Volunteer Spotlight: Making a Memory Quilt for Mom

Walk with me down the halls of Living Threads, listen to the murmur of the voices of the women sewing in the Mary and Martha rooms. We won’t be able to hear what they are saying, but our hearts will hear the friendliness in their voices. We’ll hear these ladies are not just sewers—they’re “family”, lifting each other up in both joys and sorrows. Let’s go inside and meet Kathy Kempema, a volunteer sewer who’s going to share part of her story with us.

Kathy showcasing some of the blocks from her mom’s quilt

Imagine being invited to a meeting at the home of a woman that you don’t know very well and who doesn’t want to share what the meeting’s about until you arrive. When you get there, you’re joined by 4 other women and invited to prayerfully consider becoming part of a ministry that God impressed upon this woman’s heart. That’s what happened when Jill, the Director of Living Threads, invited Kathy to her home. Kathy embraced Jill’s calling and became one of the first volunteers at Living Threads.

Kathy met Jill when she started going to Jill’s church. They didn’t really know each other very well before deepening their friendship through Living Threads. Kathy was a quilter and planned to make a quilt in her husband Ken’s memory so she knew exactly what a memory quilt was when Jill shared God’s calling on her life. Wow. It’s amazing how God made His plan come together. Not only was Kathy a perfect fit for Living Threads, but Living Threads was a perfect fit for Kathy, providing “family” to enrich Kathy’s life and give purpose to her days when she retired.

Kathy has made many quilts over the years, but, I think one of the sweetest ones will be the one that she is working on right now. It’s a quilt in memory of her mom, Lucille Mary Kositzky-Johnston.

Kathy’s mom and dad on their wedding day.

Lucille was an accomplished sewer all her life. Kathy particularly remembers a yellow ball gown that she made to attend a military ball with her father. Another memory is of her family going to FAO Schwarz, where her mom saw animal sleeping bags. Lucille came back home, created patterns and made animal sleeping bags for her five children—all on her 1938 Singer Featherweight! Although her mom sewed a lot, her quilting was limited to smaller quilts. She enjoyed making these for her grandkids and the new babies of friends.  Lucille got to see what Living Threads was all about when Kathy was caring for her after a fall. Kathy took her along to help with sewing during a quilt session with Jill and Marge DeYoung, one of our board members. Lucille was immediately welcomed into the Living Threads “family” and especially enjoyed getting to know Jill.

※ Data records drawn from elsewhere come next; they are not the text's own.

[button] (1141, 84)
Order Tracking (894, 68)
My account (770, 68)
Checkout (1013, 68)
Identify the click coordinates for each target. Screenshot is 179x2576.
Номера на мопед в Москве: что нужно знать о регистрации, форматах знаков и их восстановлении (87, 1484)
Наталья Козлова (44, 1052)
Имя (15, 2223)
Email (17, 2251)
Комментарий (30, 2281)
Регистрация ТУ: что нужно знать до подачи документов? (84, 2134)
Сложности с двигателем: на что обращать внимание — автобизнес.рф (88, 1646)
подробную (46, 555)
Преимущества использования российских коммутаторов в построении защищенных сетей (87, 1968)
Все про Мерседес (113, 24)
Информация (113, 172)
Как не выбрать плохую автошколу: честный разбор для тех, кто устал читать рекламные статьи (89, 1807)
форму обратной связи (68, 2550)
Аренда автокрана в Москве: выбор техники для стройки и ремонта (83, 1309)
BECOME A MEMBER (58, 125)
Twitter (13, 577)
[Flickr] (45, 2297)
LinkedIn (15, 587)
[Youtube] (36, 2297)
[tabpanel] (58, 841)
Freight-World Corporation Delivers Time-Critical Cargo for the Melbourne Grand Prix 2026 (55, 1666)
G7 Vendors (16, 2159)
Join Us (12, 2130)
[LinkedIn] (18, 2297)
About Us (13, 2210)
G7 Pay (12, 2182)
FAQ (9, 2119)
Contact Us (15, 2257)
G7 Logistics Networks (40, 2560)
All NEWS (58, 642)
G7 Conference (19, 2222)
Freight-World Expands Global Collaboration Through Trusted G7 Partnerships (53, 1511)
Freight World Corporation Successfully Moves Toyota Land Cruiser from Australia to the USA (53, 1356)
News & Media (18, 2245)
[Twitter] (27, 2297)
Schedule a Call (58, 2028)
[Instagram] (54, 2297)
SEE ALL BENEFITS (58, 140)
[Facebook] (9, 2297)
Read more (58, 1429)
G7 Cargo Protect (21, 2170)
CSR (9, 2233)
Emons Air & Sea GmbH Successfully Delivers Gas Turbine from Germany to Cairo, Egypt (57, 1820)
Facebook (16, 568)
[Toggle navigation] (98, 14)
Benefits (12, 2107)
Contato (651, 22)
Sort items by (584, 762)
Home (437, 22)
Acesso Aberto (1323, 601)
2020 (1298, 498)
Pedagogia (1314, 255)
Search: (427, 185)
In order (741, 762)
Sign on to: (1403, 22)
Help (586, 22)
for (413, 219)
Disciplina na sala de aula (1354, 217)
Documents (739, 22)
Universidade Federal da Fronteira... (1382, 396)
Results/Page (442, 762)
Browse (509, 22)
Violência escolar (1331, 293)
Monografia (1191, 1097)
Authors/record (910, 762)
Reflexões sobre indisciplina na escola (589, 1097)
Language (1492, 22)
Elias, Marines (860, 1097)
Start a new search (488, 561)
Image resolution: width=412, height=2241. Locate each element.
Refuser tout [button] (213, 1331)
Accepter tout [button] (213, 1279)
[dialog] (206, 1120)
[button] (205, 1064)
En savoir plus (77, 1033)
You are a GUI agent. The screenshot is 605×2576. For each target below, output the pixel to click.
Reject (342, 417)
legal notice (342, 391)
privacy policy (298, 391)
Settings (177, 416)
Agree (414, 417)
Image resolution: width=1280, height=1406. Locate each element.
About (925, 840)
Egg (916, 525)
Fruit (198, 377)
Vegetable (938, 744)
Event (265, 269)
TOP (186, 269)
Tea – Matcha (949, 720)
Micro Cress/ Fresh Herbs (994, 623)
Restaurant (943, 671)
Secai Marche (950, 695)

There’s a really cute story behind some of the clothing Kathy is using for her mom’s quilt. As many of us do, she and her mom were going through her clothes to see what would go in the keep pile and what would go in the give away pile. Her mom handed her 2 dresses and said, “Here, you’ll want to keep these”. “Well, why?” Kathy asked. “You’re going to need them for my quilt!” mom said. So, Kathy kept those dresses, and several other pants, blouses, etc. that would make good quilt fabrics.

One of mom’s dresses for saved for the memory quilt.

Because of her mom’s affection for Jill and her support of Living Threads, Kathy knew she wanted to make her mom’s quilt as a Living Threads project. Kathy is looking forward to making a donation in her mom’s memory to the children in Kibera just as all the clients do. I’m excited that she is because that means you can see some photos of a memory quilt in process.

Clothing becomes stars! Note how she used the embroidered flowers from mom’s blouse.
In this example you can see how jacket fabric was incorporated into the star.
Another example of strategically using clothing in the quilt block.

Kathy’s been blessing Living Threads with her sewing skills for almost 10 years! When I asked her what keeps her coming back she said: “we all work together for a common purpose, coming to Living Threads brings structure to my day, and the other volunteers”. In other words, family!

Quilt blocks on the design wall. Mom’s clothing turning into a beautiful memory quilt!